Hurricanes are awful.
Leaving your home and friends is awful.
But making new friends and finding new ways to cope ... maybe not so bad.
When a hurricane destroys 14-year-old Louisa's home, she must move into her grandmother's trailer with only her mom and the few belongings they were able to salvage from the wreckage. Her smart glasses-kinda like smart phones from the early 2000s but, you know, glasses-can tell her how to get around her new school and who people are, but what they can't tell her is how she fits into this strange new town. And that, as some things fall apart, others will fall into place.
Set in the year 2050, Falling Lessons is a story about a girl and her changing dreams. It's a time when eating grasshoppers is the norm and grandparents enjoy moshing-sorry, what is that?-at their assisted-living facility. Louisa stumbles upon hapkido, a Korean martial art, and Ruby, who makes her heart flutter like the tailfin of a goldfish.

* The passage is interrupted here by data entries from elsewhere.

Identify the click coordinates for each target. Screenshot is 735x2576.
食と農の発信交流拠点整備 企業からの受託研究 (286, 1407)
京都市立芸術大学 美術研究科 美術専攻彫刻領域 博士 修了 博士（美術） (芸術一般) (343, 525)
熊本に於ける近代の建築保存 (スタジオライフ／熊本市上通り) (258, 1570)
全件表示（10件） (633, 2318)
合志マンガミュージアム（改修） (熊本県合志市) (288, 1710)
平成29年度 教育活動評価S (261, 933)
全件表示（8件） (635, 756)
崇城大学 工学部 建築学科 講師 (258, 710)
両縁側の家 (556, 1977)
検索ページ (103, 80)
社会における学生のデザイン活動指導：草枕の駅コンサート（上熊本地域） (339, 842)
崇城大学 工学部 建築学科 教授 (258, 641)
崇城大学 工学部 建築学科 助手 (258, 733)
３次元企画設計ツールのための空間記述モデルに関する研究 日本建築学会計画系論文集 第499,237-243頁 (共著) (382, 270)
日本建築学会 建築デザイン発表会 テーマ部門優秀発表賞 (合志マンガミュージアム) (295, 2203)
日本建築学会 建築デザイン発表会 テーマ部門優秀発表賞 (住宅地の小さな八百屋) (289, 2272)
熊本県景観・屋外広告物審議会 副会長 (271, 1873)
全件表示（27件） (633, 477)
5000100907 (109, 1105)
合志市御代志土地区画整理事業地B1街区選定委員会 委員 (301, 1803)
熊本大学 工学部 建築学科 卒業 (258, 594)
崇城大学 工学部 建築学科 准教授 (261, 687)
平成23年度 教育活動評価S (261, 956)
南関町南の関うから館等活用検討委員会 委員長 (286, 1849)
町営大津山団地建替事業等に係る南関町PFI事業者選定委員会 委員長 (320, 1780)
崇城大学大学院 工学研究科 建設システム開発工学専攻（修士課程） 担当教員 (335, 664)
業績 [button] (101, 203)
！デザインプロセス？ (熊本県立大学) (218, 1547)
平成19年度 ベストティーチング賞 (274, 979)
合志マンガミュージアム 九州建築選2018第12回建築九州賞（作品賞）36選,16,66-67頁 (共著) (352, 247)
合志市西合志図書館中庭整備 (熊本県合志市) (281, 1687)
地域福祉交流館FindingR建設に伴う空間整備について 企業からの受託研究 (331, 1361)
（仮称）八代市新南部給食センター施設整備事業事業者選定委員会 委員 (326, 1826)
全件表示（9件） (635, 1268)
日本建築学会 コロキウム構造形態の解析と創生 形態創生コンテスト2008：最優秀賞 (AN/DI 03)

As she practices her kicks and learns how to safely fall at the dojang, Louisa realizes that her new home has way more in store for her than she could have possibly imagined. Her life may not resemble the plot of any comic book in her collection, but that doesn't mean it can't be filled with picture-perfect moments and page-turning surprises.
Will Louisa master her kicks and open her heart?
Heartwarming and fun, Falling Lessons is for young adult readers who love unique, realistic characters overcoming challenges in their personal lives, family, and school, just as they are.
"Gentle, honest, and vulnerable, Falling Lessons is a compelling futuristic coming-of-age story about Louisa, a teenage girl facing the challenges of family, love, technology, and growing up."
-A.K. Downing, The Air Series
"Falling Lessons is about hanging on and letting go, falling in love and letting yourself be loved back. And because it's told in Louisa's remarkable voice, it's a story that offers unexpected moments of wonder on every page and reminds you to find and savor such moments in your own life."